Kate: He completed that project and people were so … we were gonna launch it as sort of a proof of concept, but people here were so excited about it that we ended up launching it as a pilot application. We’re learning a lot from it, but what I think we’re really interested in is moving to a more robust crowdsourcing project for transcription and tagging.

Kate: What I specifically love about crowdsourcing is it invites people in to the collection in a new way. I think of one of the core constituencies of the library as the informed and curious. I think we do a great job serving researchers and people who have very specific research needs, so documentary filmmakers, or scholars, but I want us to be more welcoming to people who are just wanting to poke around and learn things. I see crowdsourcing projects at other big national libraries or other cultural heritage institutions, and it’s a fun way to just take ten minutes out of your day and learn something new that you would never have picked up before.

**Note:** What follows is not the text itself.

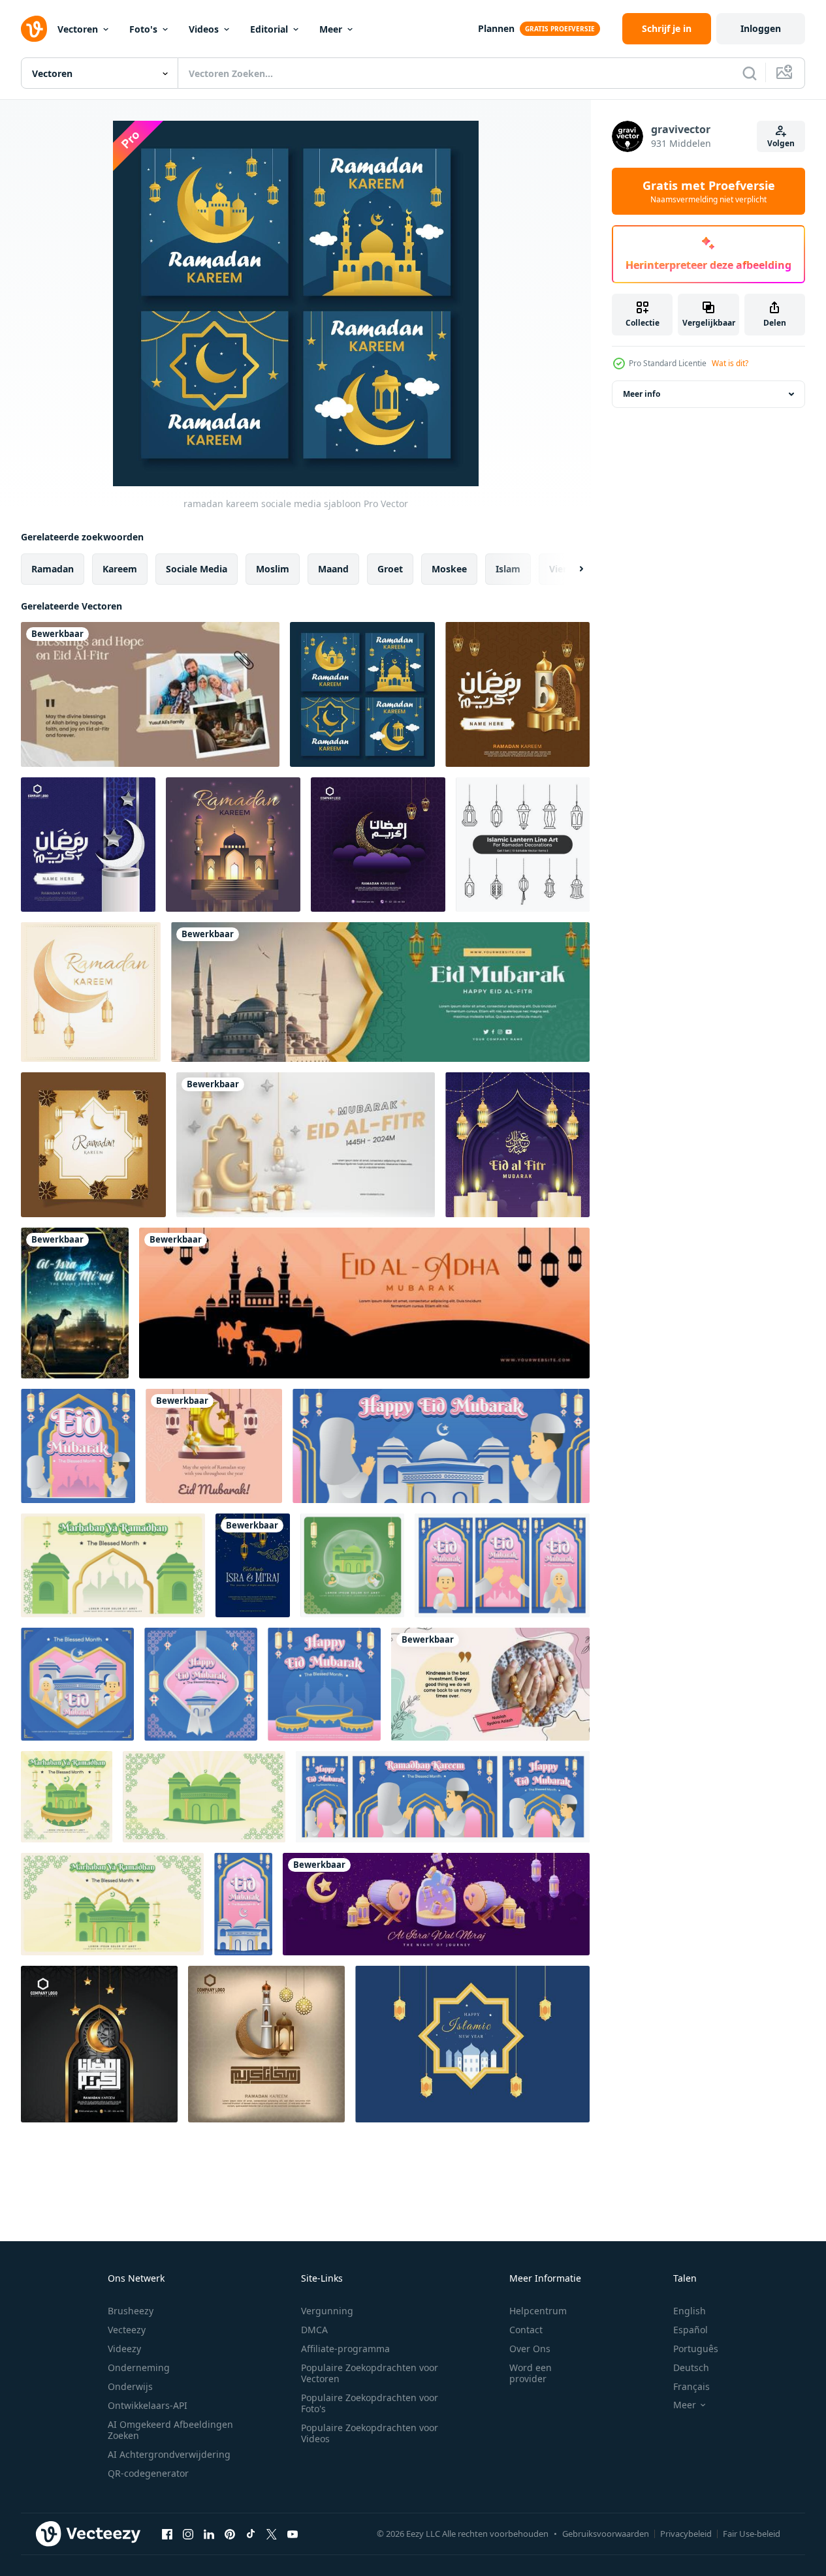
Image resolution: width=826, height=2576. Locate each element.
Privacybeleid (686, 2533)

Kate: To me, that’s the thing that gets me excited about it. But I also think that developing our ability to search terms in our historic collection is really neat. The other thing that crowdsourcing gets us is readability. You were at the manuscript division, looking through some of their stuff, which I think is really, really cool, lots of cool things. Some of it is kind of hard to read, especially if you’re not looking to decode it, you just kind of want to glance at it and get a sense of what’s on that page, and I’ve recently learned that teenagers can’t read cursive … did you know that? They don’t teach that in schools.

Jer Thorp: I didn’t know that, but it makes sense when … you know, cursive, even if you haven’t read it for a while, it’s like, “Oh, what is this strange glyph?”

Kate: Especially historic handwriting is even further from that, so modern cursive is easier for people to read than historic cursive, so if you want to glance at a page of Alexander Graham Bell’s lab notebooks, or Claire Burton’s diaries, it can be hard for an average person to just take a look at that and see what it says.

Kate: But, if we invite people to do crowdsourcing, one person can do that intellectual labor, and then share it with other people. So it makes the readability of those collections much better too.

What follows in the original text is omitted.